Two newly minted doctors, dead within days of each other. Both took their lives leaping off the roofs of institutions of medical learning last month.* The raw pain in the medical community is palpable. We physicians involved in medical education feel responsible for these students.
Physician suicide is no surprise: Doctors have the highest suicide rates of any professional group. We know that nearly every day, at least one doctor in the United States chooses to end his or her life. But it devastates us every time. Especially when these are doctors just setting out in their careers after investing years of their life in preparation, with so much potential to help others and so much time to reap the joys and gratification of medicine.
A painful irony of these two deaths is that they took place the same week as the white coat ceremonies that induct first-year medical students into the profession. These ceremonies seek to impress upon these incoming students the solemnity and ethical commitments of a medical career. They also hint at the immense satisfaction that medicine can offer—the opportunity to help others and the ability to use practical tools to do so.
Yet it is clear that a career in medicine also brings on tidal waves of pain, confusion, stress, self-doubt, and fear. The eddies nip at our ankles from our first step into anatomy lab, gathering in force and ferocity over the years of training and practice. During medical school, at least one-half of students experience burnout, and some 10 percent contemplate suicide.
So much of medicine is a tyranny of perfection. Medical students are asked to absorb an immense body of knowledge. Prima facie, this is a seemingly reasonable request of our doctors-to-be. But the number of facts is larger than any human being can realistically acquire, and is ever expanding. Yet we act as though this perfection of knowledge is a realistic possibility. No wonder nearly every student feels like an imposter during his or her training.
Once in clinical practice, we physicians are faced with a similarly reasonable-sounding assignment—take care of your patients. But in reality this means covering all aspects of your patient’s health, following up on every test result, battling with documentation, navigating insurance company hurdles and administrative mandates. You are exhorted to be cost-effective, time-efficient, patient-centered, and culturally competent. You must be conscious of patient satisfaction and quality indicators. You must avoid liability but not over-order tests. You must document extensively but not keep patients waiting. You must comply with every new administrative regulation and keep up your board certifications. And you must of course achieve those all-important “productivity measures.”
Burnout and stress are higher in medicine than in other professions, and they are especially pronounced in front-line fields that expect doctors to cover every base—internal medicine, family medicine, and emergency medicine.

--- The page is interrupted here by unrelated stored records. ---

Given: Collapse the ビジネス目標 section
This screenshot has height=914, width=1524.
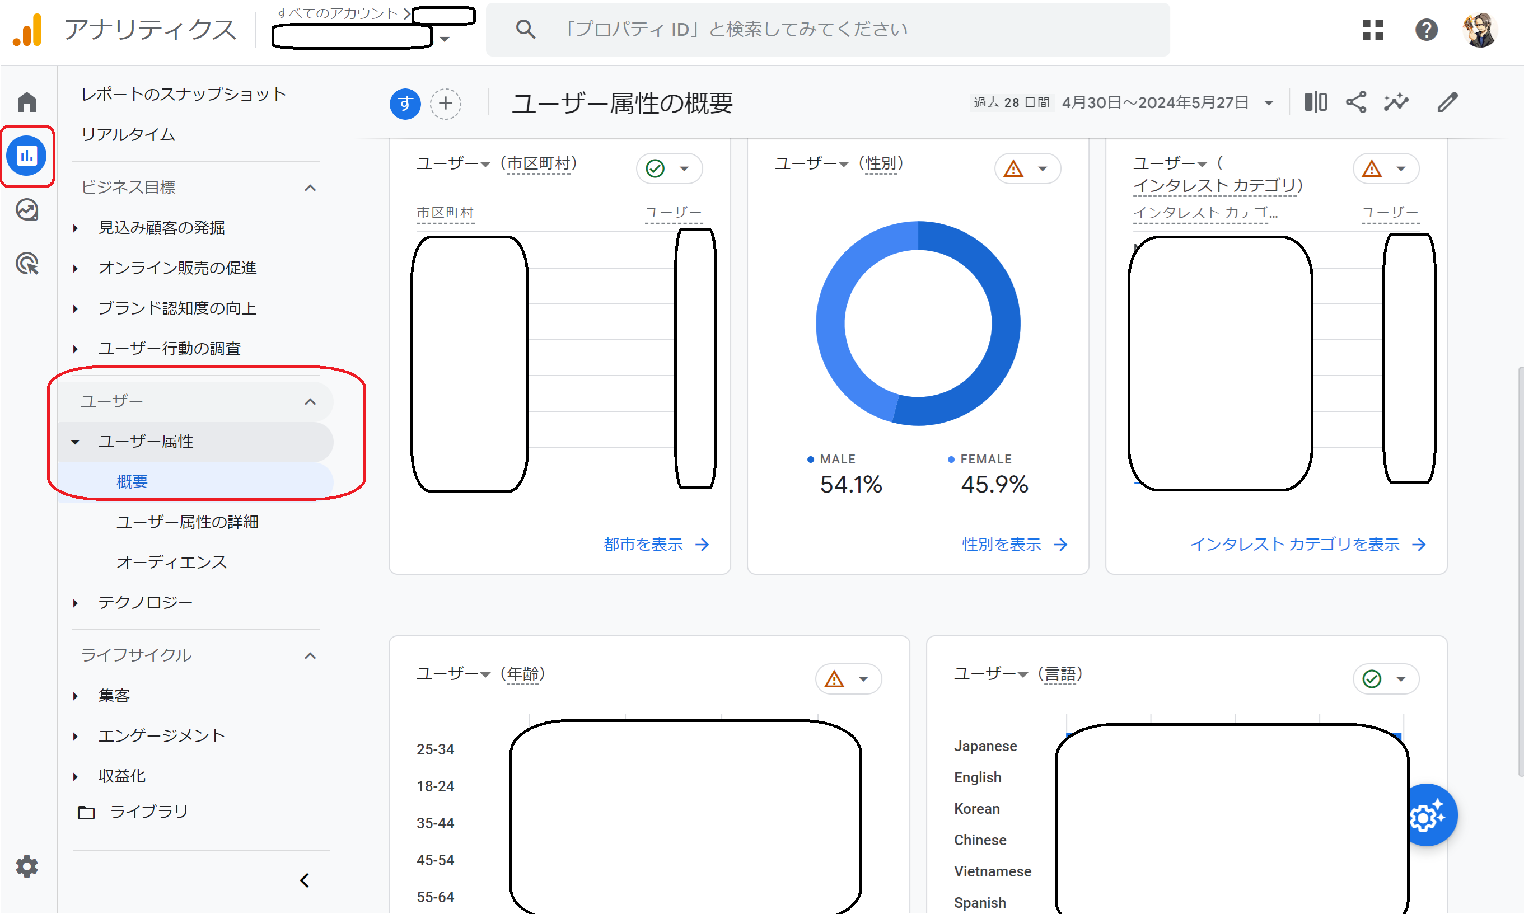Looking at the screenshot, I should click(x=310, y=188).
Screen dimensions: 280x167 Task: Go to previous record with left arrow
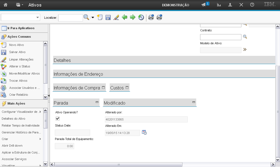[x=125, y=17]
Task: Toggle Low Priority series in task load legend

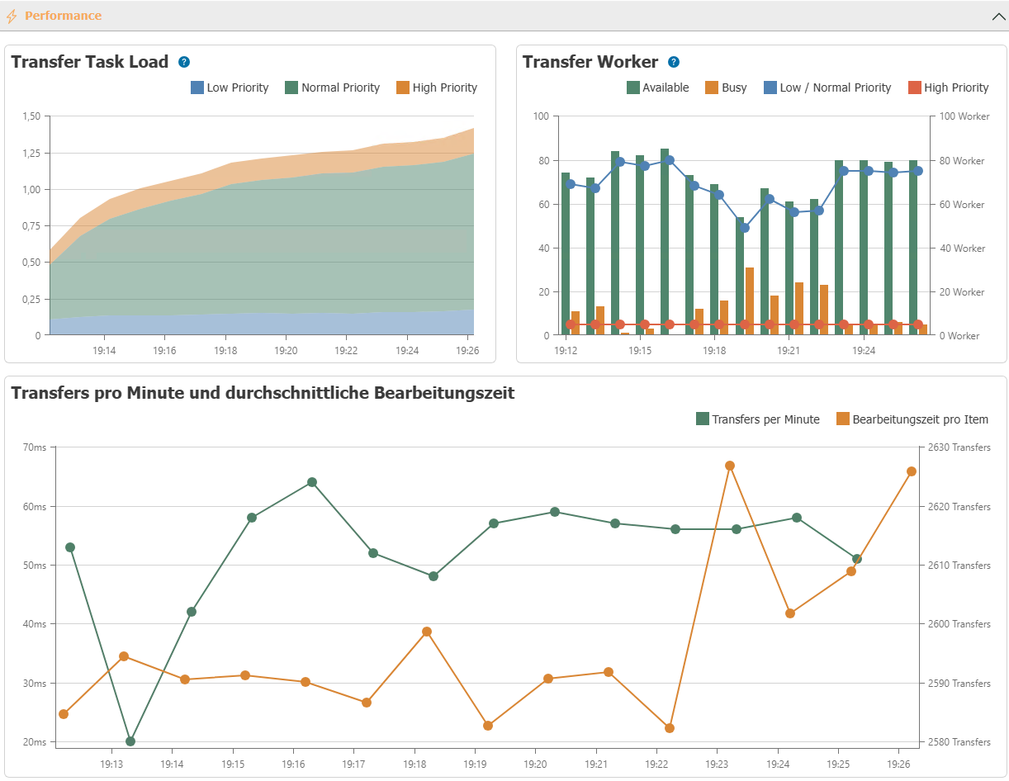Action: tap(230, 88)
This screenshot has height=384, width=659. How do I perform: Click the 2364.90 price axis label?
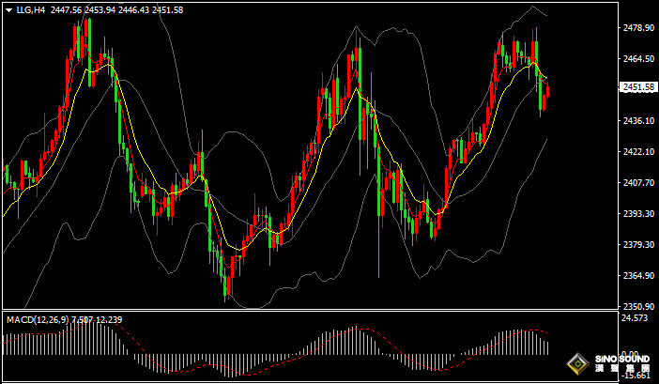point(637,276)
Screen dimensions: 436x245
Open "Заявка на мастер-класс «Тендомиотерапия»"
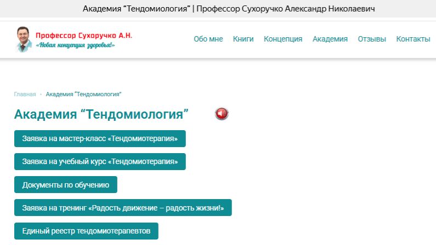tap(100, 139)
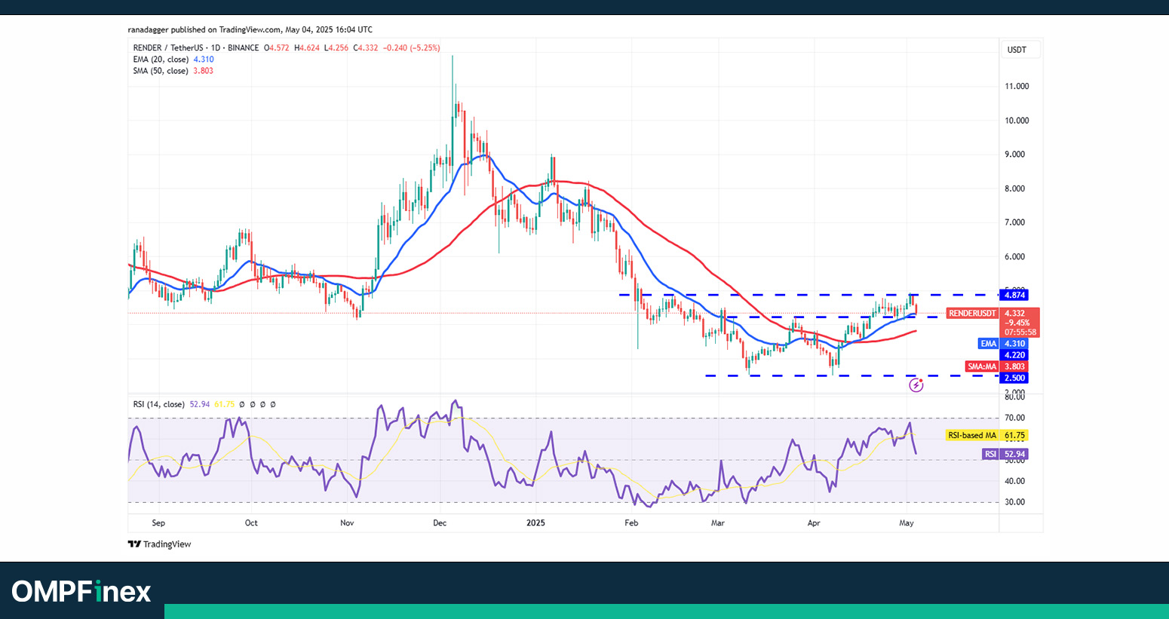Image resolution: width=1169 pixels, height=619 pixels.
Task: Click the TradingView logo below the chart
Action: 159,544
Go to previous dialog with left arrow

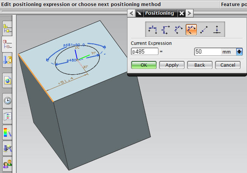coord(131,13)
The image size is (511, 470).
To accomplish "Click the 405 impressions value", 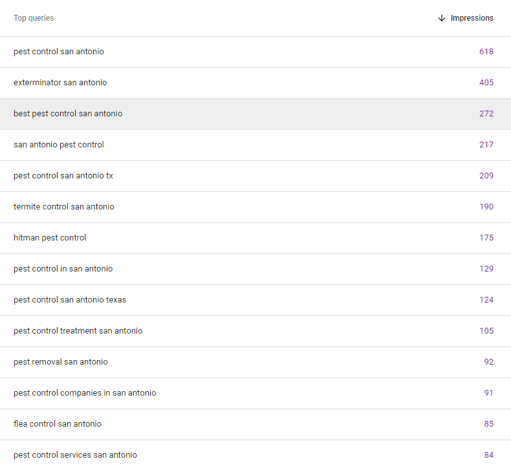I will tap(486, 83).
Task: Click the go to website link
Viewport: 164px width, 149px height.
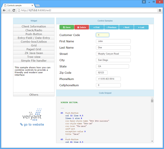Action: click(32, 124)
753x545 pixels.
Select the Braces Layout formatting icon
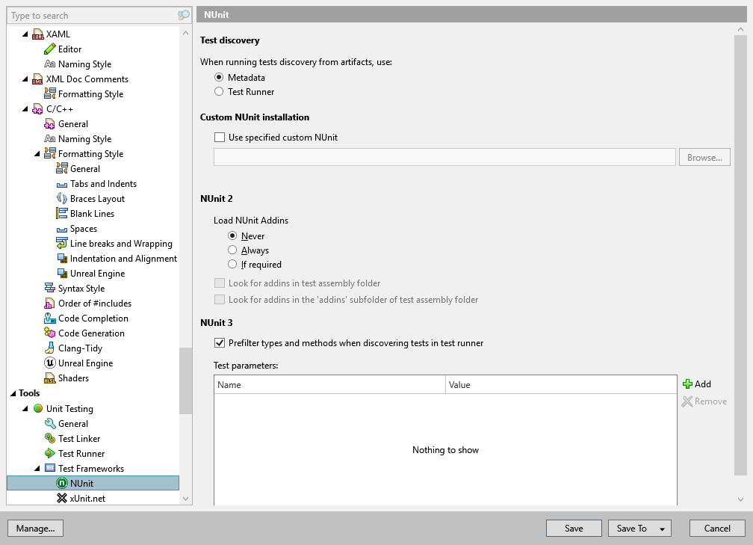[61, 198]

We’ve been asked for a perfection that is unachievable, yet the system acts as though the expectation is eminently reasonable. It’s no surprise that disillusionment is a prominent feature in the medical landscape today. It’s also no surprise that such burnout is associated with unprofessional behavior and more frequent errors.
To feel that you are falling short, every day, saps the spirit of even the most dedicated of physicians. We feel as though we have been set up to fail. Even when we do manage to preserve the joy of connecting with patients and helping improve lives, the festering stress of trying to achieve the impossible takes its toll—compromised family life, drug and alcohol addictions, depression, and thoughts of suicide.

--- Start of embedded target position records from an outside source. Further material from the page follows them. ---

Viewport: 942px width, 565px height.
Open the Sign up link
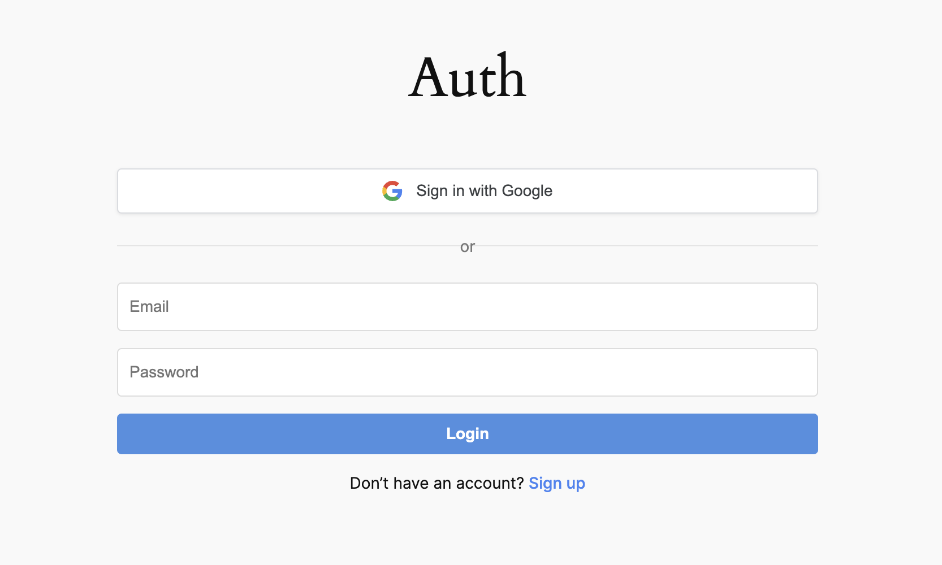pyautogui.click(x=556, y=484)
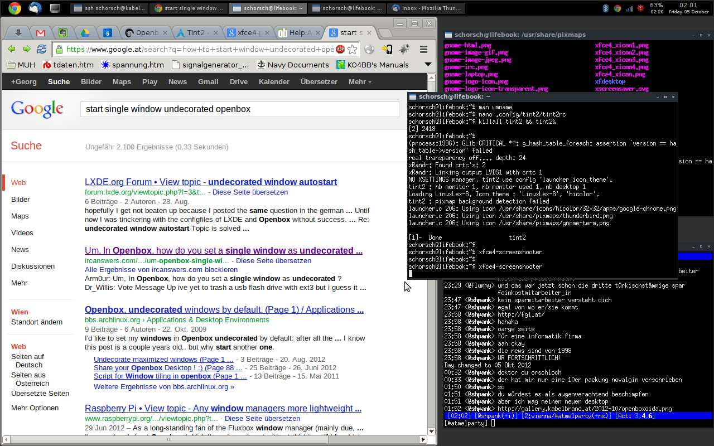Bookmark this page with the star icon
714x446 pixels.
[352, 49]
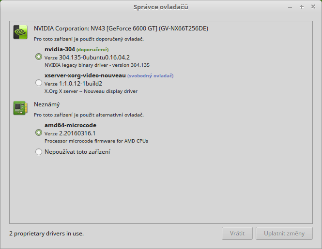Maximize the driver manager window
Image resolution: width=322 pixels, height=249 pixels.
[x=301, y=7]
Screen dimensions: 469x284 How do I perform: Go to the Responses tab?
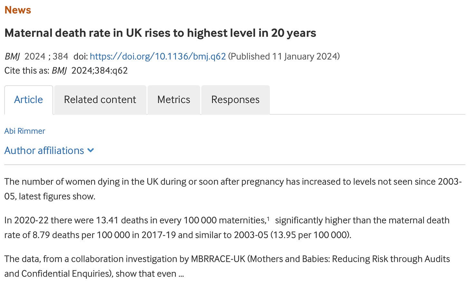(x=235, y=100)

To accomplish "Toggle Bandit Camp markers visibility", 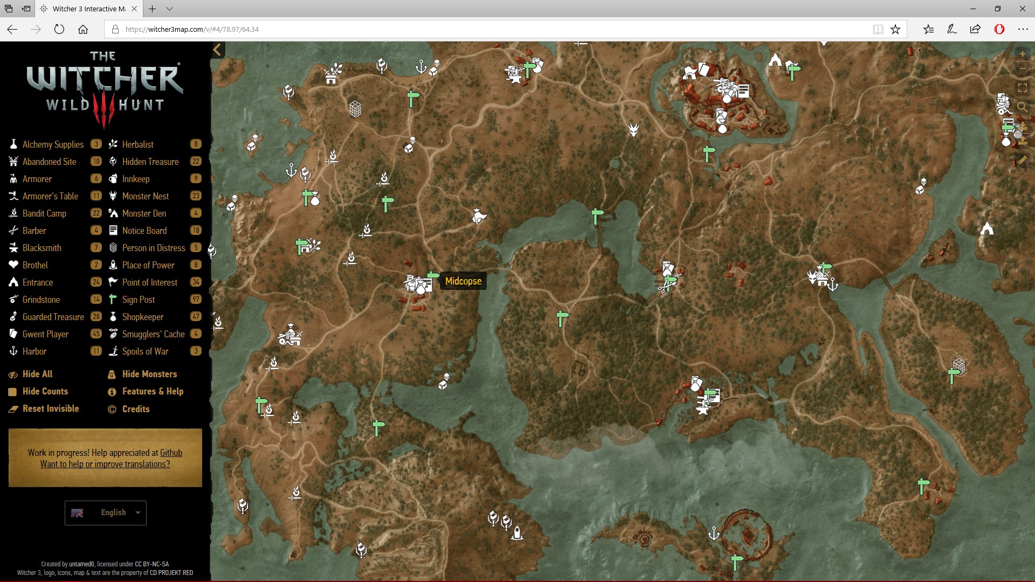I will point(44,213).
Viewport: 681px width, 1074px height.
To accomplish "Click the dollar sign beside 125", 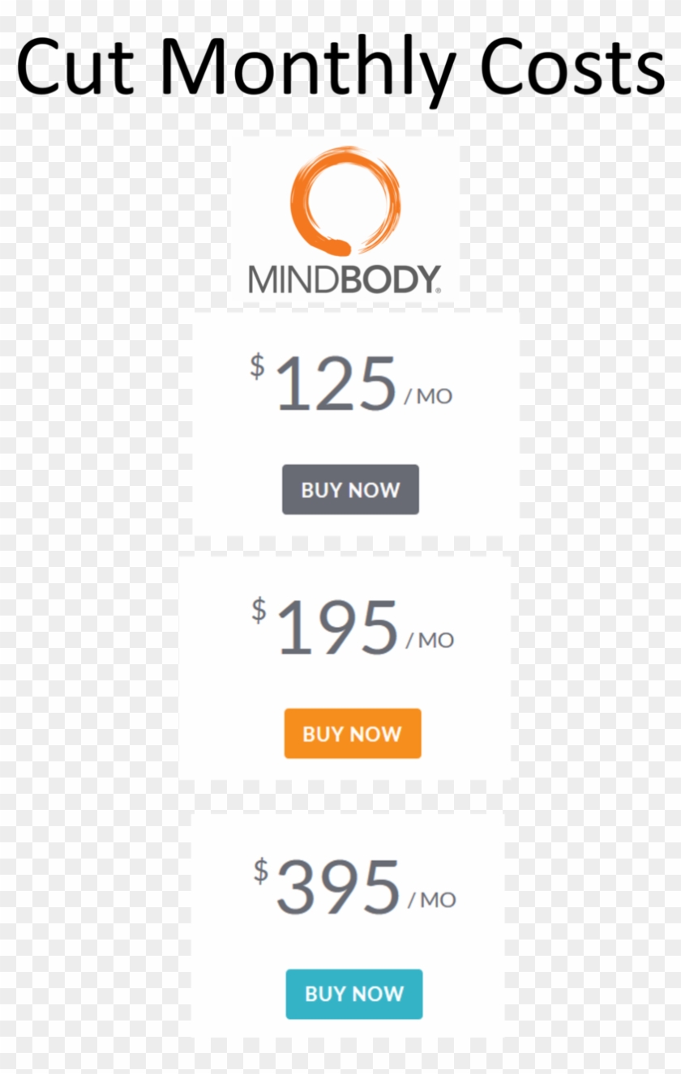I will pyautogui.click(x=255, y=369).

Medical schools and residency programs have come to realize that it takes more than factual competence to make a good doctor. There is an increasing emphasis on student well-being, and an acknowledgement that stress is more than just a tolerated byproduct of our educational system. We faculty are exhorted to keep our eyes out for the earliest signs of strain so that help can come earlier. We’re also learning to do the same for ourselves and our colleagues. Nevertheless, many struggling students and physicians manage to stay under the radar.

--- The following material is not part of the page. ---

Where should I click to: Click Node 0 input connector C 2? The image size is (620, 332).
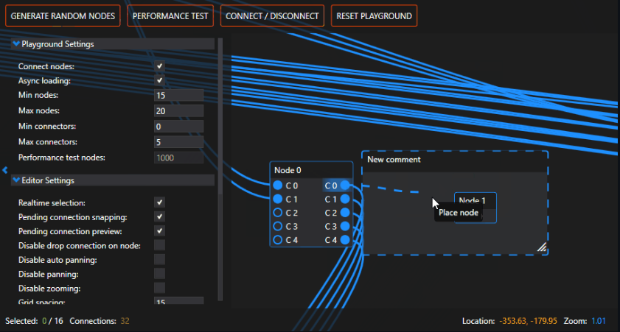pyautogui.click(x=277, y=213)
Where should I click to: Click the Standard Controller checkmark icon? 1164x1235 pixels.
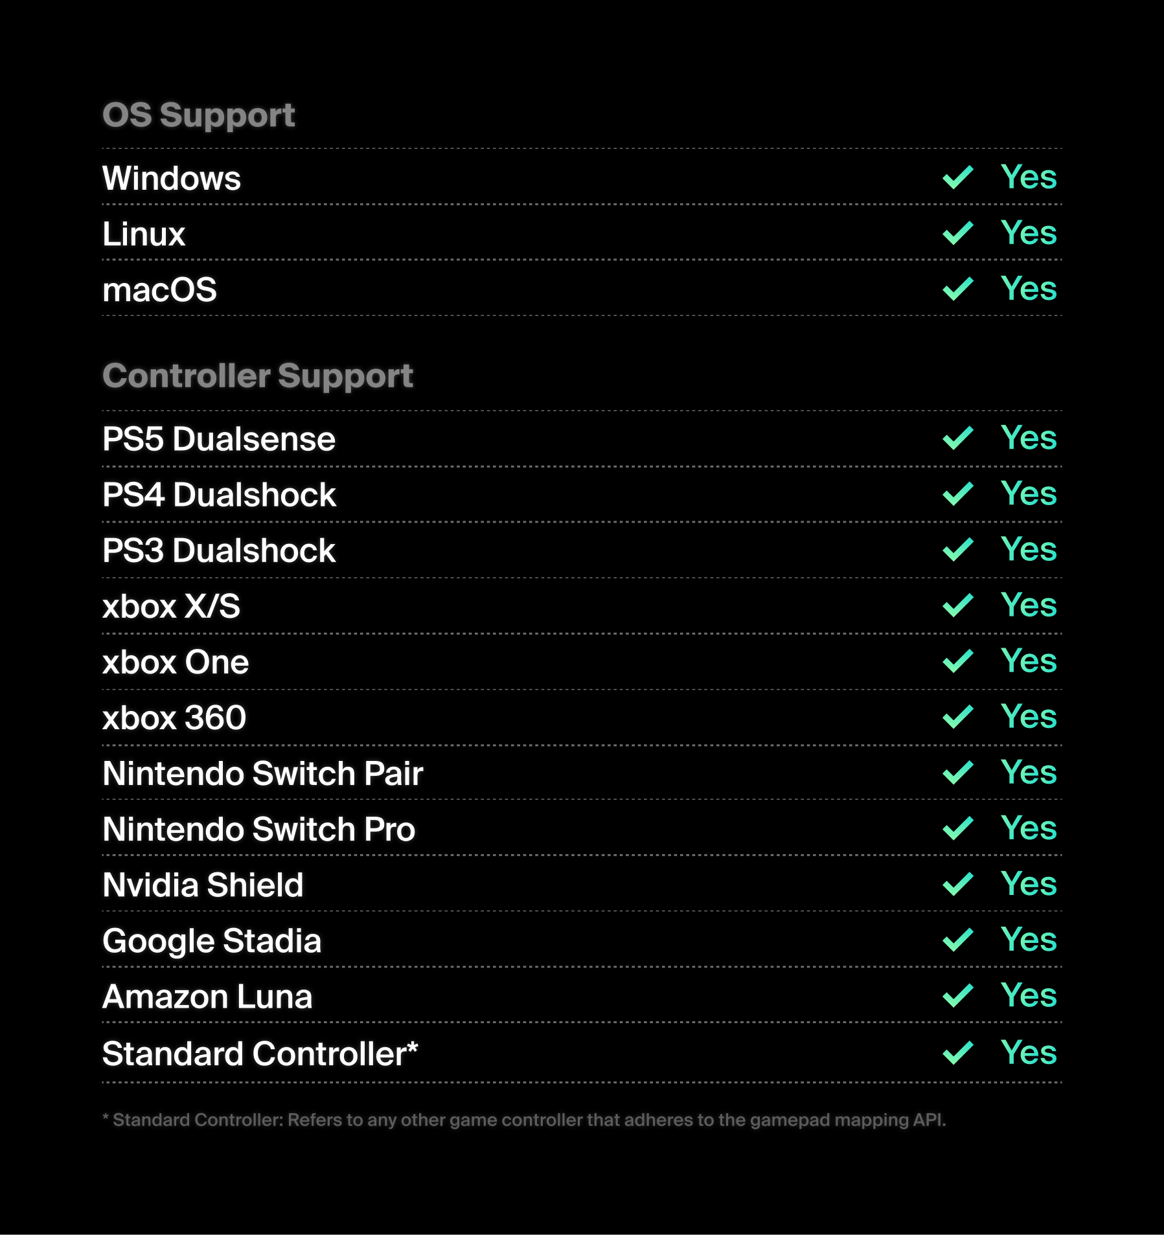tap(957, 1052)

We can’t know the specifics of the inner pain these two young doctors were experiencing, and perhaps their suffering was unrelated to medicine. But we do know about the environment in which we have placed them. We do know the body of research about the health effects of incessant stress. We do know about the prominence of depression and substance abuse in the medical community.
When trying to help our patients achieve their best health, we would never steer them toward situations associated with relentless stress. We would never subject them to impossible-to-attain goals that lead to a persistent sense of failure. We would never prescribe anything with side effects of depression, substance abuse and suicide.
Why would we allow this for ourselves or our trainees?
Correction, Sept. 27, 2014: This article originally stated that the two suicides took place in September. They took place in August. (Return.)